The mean NVP plasma concentration in the study population was 9.41 μg/mL. NVP adherence is measured among stabilized patients as plasma NVP concentration greater than 10 μg/mL which is 10 times the in vitro IC50 for HIV (Desmond et al., 2015). Nevirapine plasma concentration ranged from 0.0824 to 34.1 μg/mL. Despite all participants having reached steady state and taking the same NVP dose (200 mg twice daily), high inter-individual variation in the NVP plasma concentration was still observed; suggesting that universal dosage for NVP in treatment of infectious diseases is not advisable. Notably, five participants (4%) had plasma NVP levels below the established plasma NVP minimum inhibitory concentration (3 μg/mL) and could be at an increased risk of developing drug resistance.

CYP2B6, CYP1A2 genotypes, and NVP levels

Our data showed that CYP2B6 c.516T and 983C variants result in higher drug plasma levels for CYP2B6 substrate drugs. This argues well for the management of HIV with ART, because virological suppression is dependent on sustaining a higher drug plasma concentration. However, beyond certain drug plasma concentration, challenges of adverse drug effects start to emerge. Thus, identifying markers of drug pharmacokinetics, in this case, NVP plasma concentration could assist in promoting the use of appropriate dosages targeted to specific genotypes.

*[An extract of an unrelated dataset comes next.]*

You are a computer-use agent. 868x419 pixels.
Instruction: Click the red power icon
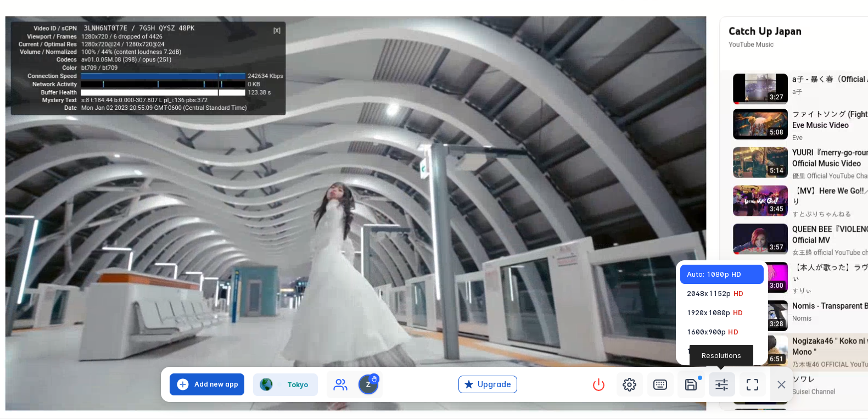point(598,385)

This study contributes to genetic characterization of Zimbabwean populations and determination of the effects of genetic variants on variability in NVP pharmacokinetics. If genotype-assisted dosing achieves the goal of reducing side effects, this will have a positive impact on adherence, thereby lowering the emergence of NVP resistance and treatment failure. In the present study, genetic variations in CYP2B6 gene (516T and 983C alleles) were studied in order to explore their potential role in NVP therapeutics.

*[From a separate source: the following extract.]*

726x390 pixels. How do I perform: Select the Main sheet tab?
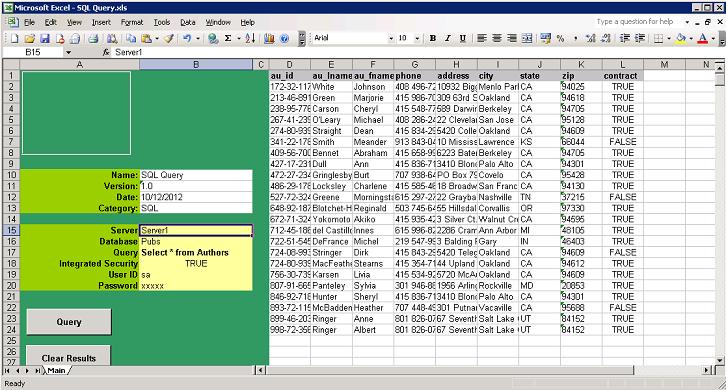56,371
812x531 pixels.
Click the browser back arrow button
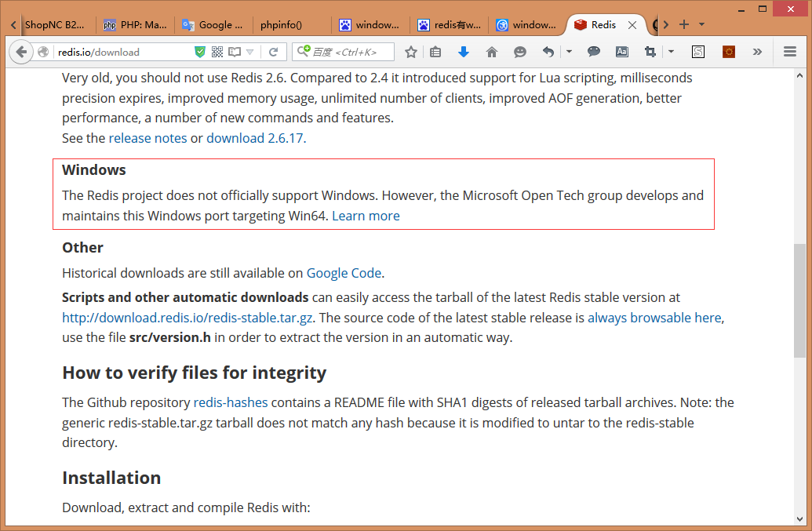click(x=21, y=52)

The significant influence of CYP2B6 c.516G>T and CYP2B6 c.983T>C on NVP plasma concentration obtained in this study confirm reports for other populations (Dickinson et al., 2014; Rotger et al., 2005) and could assist in optimizing the efficacy of NVP use. The two CYP2B6 polymorphisms could be good candidate SNPs for a future pharmacogenomics diagnostic tool. However, seven individuals who had low NVP levels (predicted to be due to extensive CYP2B6 metabolism), were carrying either the CYP2B6 516T/T (n = 4) or the 983T/C (n = 3) genotypes. This suggests that other genes may play a role in NVP metabolism, if strict adherence to the treatment regimen can be assumed. It is worth noting that the individual with the lowest plasma NVP concentration (0.0824 μg/mL) had been on treatment for 72 months, despite carrying the CYP2B6 c.516T/T genotype. We strongly suspect that this is a result of non-adherence.

CYP1A2 genotype and CD4-cell count

We found a significant association between the CYP1A2 g.-163C>A SNP and CD4-cell count. The CYP1A2 g.-163A variant is associated with increased CYP1A2 expression, which translates into increased availability of the respective enzyme. In the presence of higher levels of CYP1A2 expression, the NVP plasma concentration is likely to be reduced, which supports virus perpetuation and therefore reduced CD4-cell counts as the virus targets CD4+ cells.

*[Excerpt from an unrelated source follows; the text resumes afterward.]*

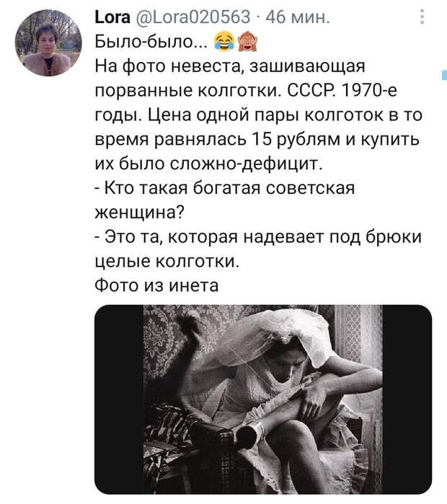Click the line целые колготки.
447x504 pixels.
click(x=167, y=261)
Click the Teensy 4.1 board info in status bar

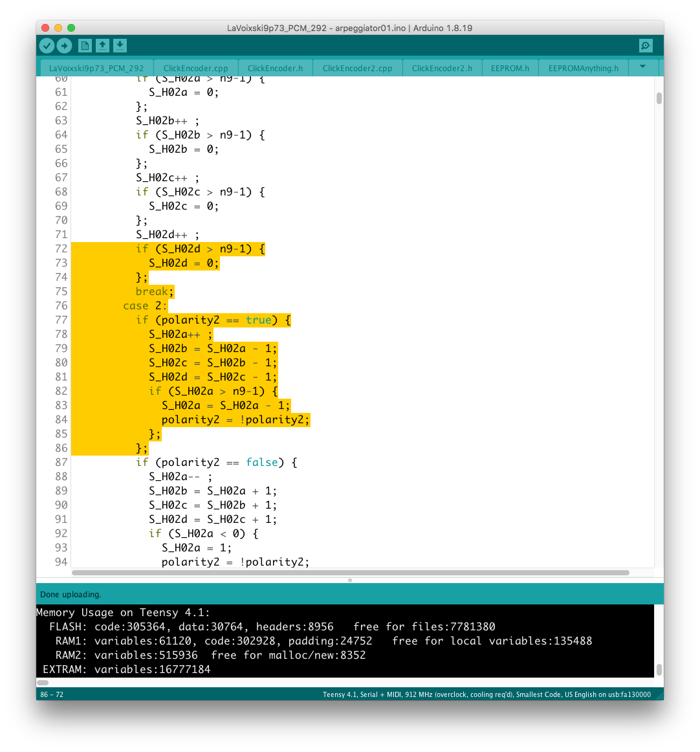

Our observation supports earlier findings by Parathyras et al. (2009), who reported two ABCB1 variants associated with improved CD4-cell recovery and functionality. The ABCB1 variants are associated with decreased ABCB1 efflux pump activity, which leads to higher drug concentration levels in cells. Given that CYP1A2 g.-163C variant is associated with lower CYP1A2 expression and therefore high NVP plasma concentration; it might be worth examining individuals with the CYP1A2 g.-163C variant for liver function and other adverse reactions associated with NVP treatment (Fauci and Folkers, 2012; Kappelhoff et al., 2005; Wattanakul et al., 2013). However, ALT expression levels and NVP plasma concentrations were not significantly associated with CYP1A2 g.-163C>A SNP.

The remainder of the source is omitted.